Он нахмурился, пытаясь понять, о чем речь, а сивилла все с тем же шелестом поднялась со стула.
— Три превращения духа называю я вам: как дух становится верблюдом, львом верблюд и, наконец, ребенком становится лев, — произнесла Альенда со странной интонацией, одновременно настойчиво и словно извиняясь. — Оставайся пока здесь, я думаю, что мы еще увидимся.
Движение — вспышка красного на фоне ковров, — и Ларс остался один.
Но уже через мгновение дверь приоткрылась, и Декстер просунул большую голову в образовавшуюся щель.
— Не проглотила тебя ведьма, злобная кокедьма? — поинтересовался он. — Брекс-ух! Вижу, что не проглотила… Пойдем, братец, я тебе все тут покажу, а еще сделаю так, чтобы ты смог набить брюхо…
И в этот момент Ларс ощутил, что зверски, до спазмов в желудке, голоден.
Лабиринт узких полутемных коридорчиков, комнат разного размера, где пахнет духами и благовониями, смазкой и горячей резиной, двориков-перистилей с фонтанами и деревьями, и залов, где ложем служит вся поверхность пола, а вместо стен огромные зеркала… Никаких окон, два выхода, охраняемых преторианцами, Карелус с силовым кнутом, что идет в дело очень редко и больше для вида, полные люди и гомункулы, неимоверно красивые и до тошноты уродливые — болтающие, скучающие и смеющиеся, но все одинаково мертвые внутри…
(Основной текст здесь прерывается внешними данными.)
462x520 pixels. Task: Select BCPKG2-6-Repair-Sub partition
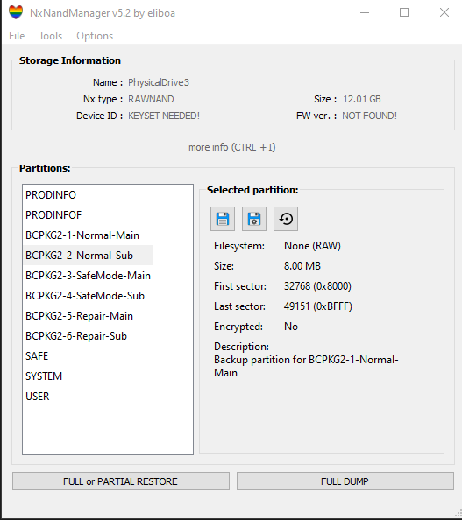[76, 336]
Привыкшие к тому, что их используют.
Игрушки, принадлежности для удовольствий Божественной Плоти.
Время в пределах внутреннего двора при Мерцающем троне текло не так, как за его границами, и Ларс сбился на третий или четвертый день. Он привык к облику соседей, обитавших в таких же комнатушках, как и он сам, начал более-менее разбираться, как тут все устроено.
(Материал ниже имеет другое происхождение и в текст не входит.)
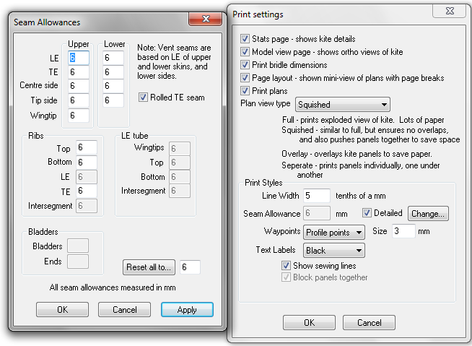Open the Plan view type dropdown
The image size is (472, 346).
coord(342,104)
Декстер и Синистер опекали новичка, хотя зачем, он мог только догадываться — может быть, просто так, от скуки, а может быть, братья-карлики с лицами стариков исполняли чей-то приказ или имели еще какой интерес.
И еще иногда Ларс ловил взгляд Мельдии, необычайно острый и внимательный.
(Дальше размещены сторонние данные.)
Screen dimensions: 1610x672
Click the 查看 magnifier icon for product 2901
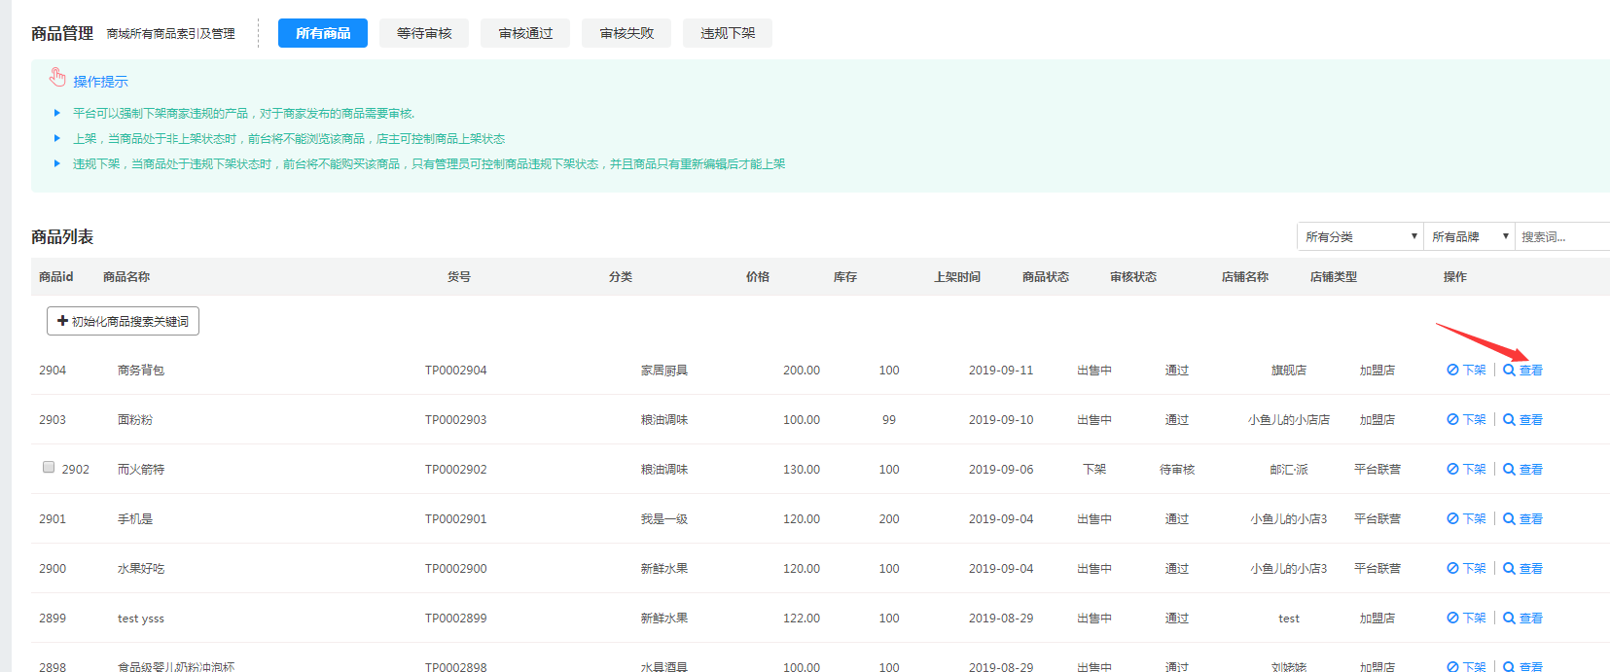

Да, распоряжался внутренним двором Карелус, но и среди игрушек имелась негласная иерархия, и полуженщина с множеством грудей находилась на самом ее верху. Она была здесь некоронованной королевой, и ее слушались все, даже самые злобные и безумные.
На шестой или седьмой день Мельдия явилась к Ларсу без приглашения.
— Привет, мальчик, — сказала она, входя по здешнему обыкновению без стука.
— Привет, — отозвался он, садясь на кровати.